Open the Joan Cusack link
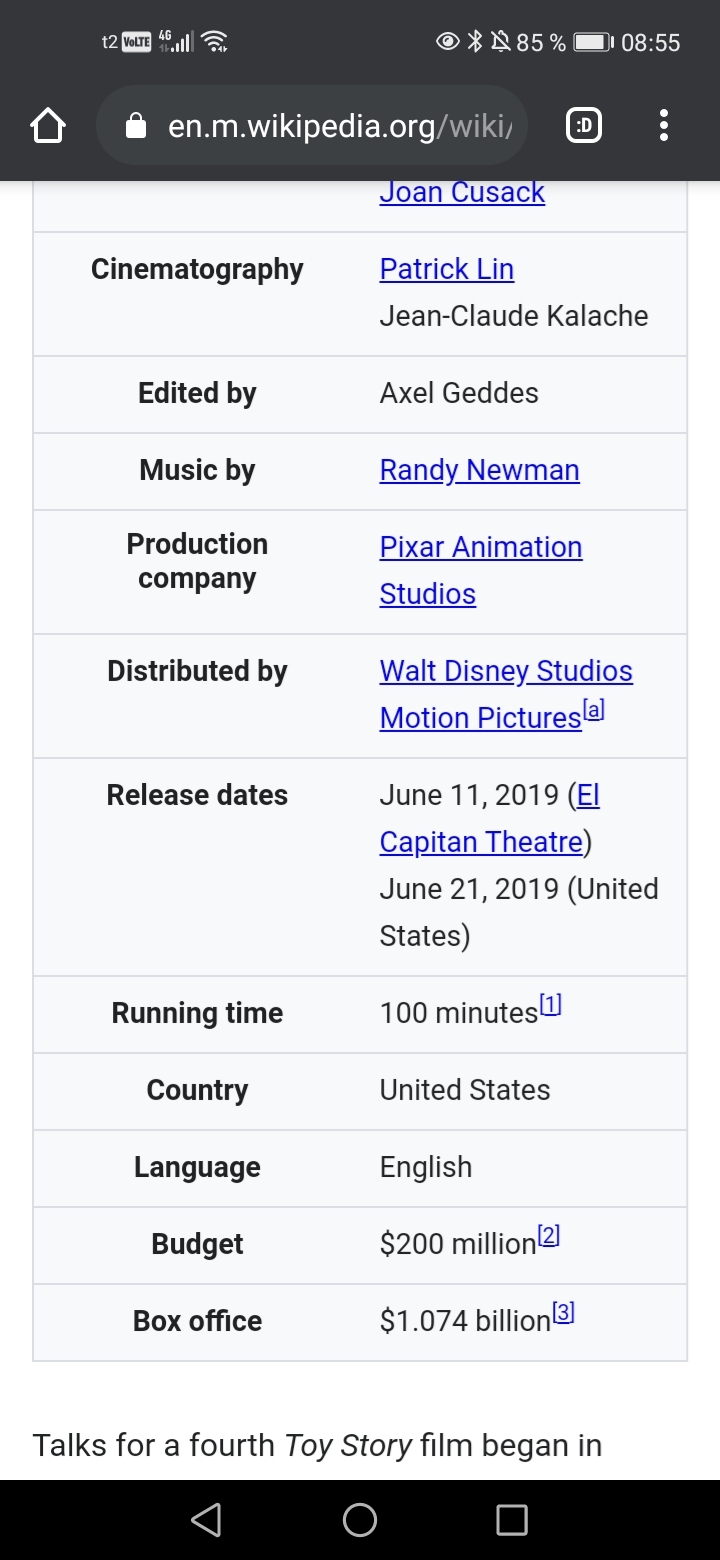 [x=462, y=192]
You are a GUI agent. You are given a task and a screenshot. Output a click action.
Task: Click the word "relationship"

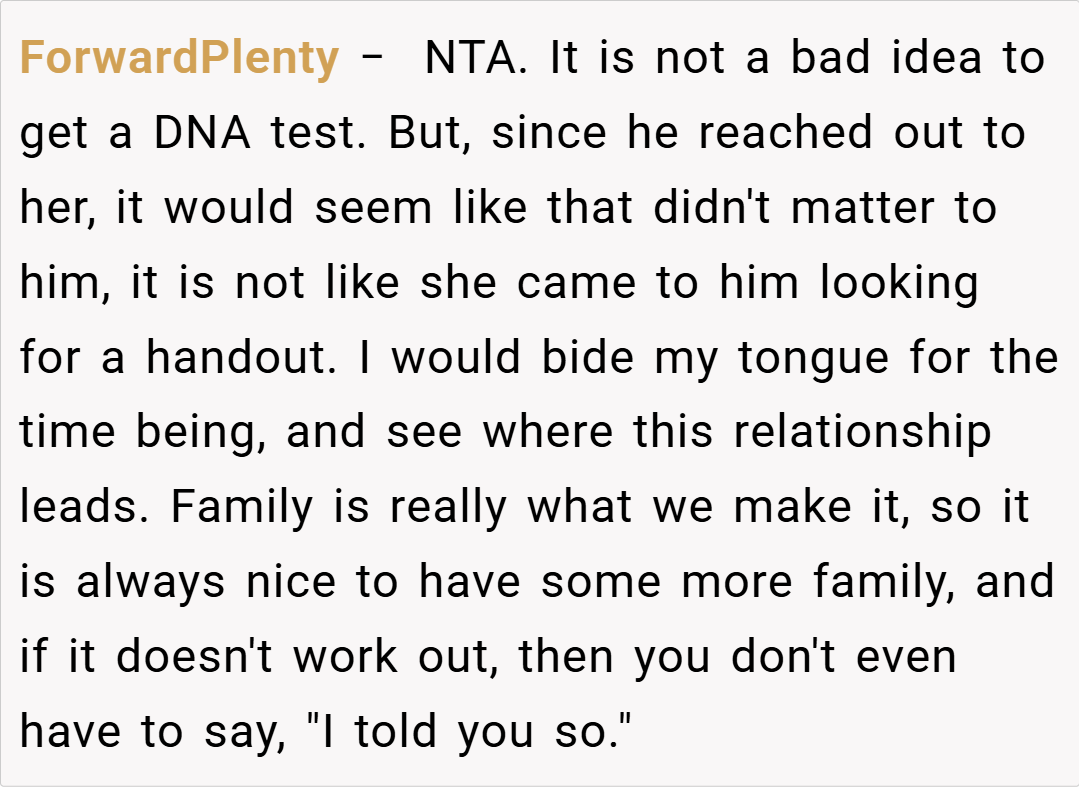(855, 433)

*****

▸ The task: An acceptable answer holds exactly the lines from the one with "You are a GUI" through the end of the entries above, both ends kept, and no pictures at all.

▸ Expected answer:
You are a GUI agent. You are given a task and a screenshot. Output a click action.
Task: Click the word "relationship"

(855, 433)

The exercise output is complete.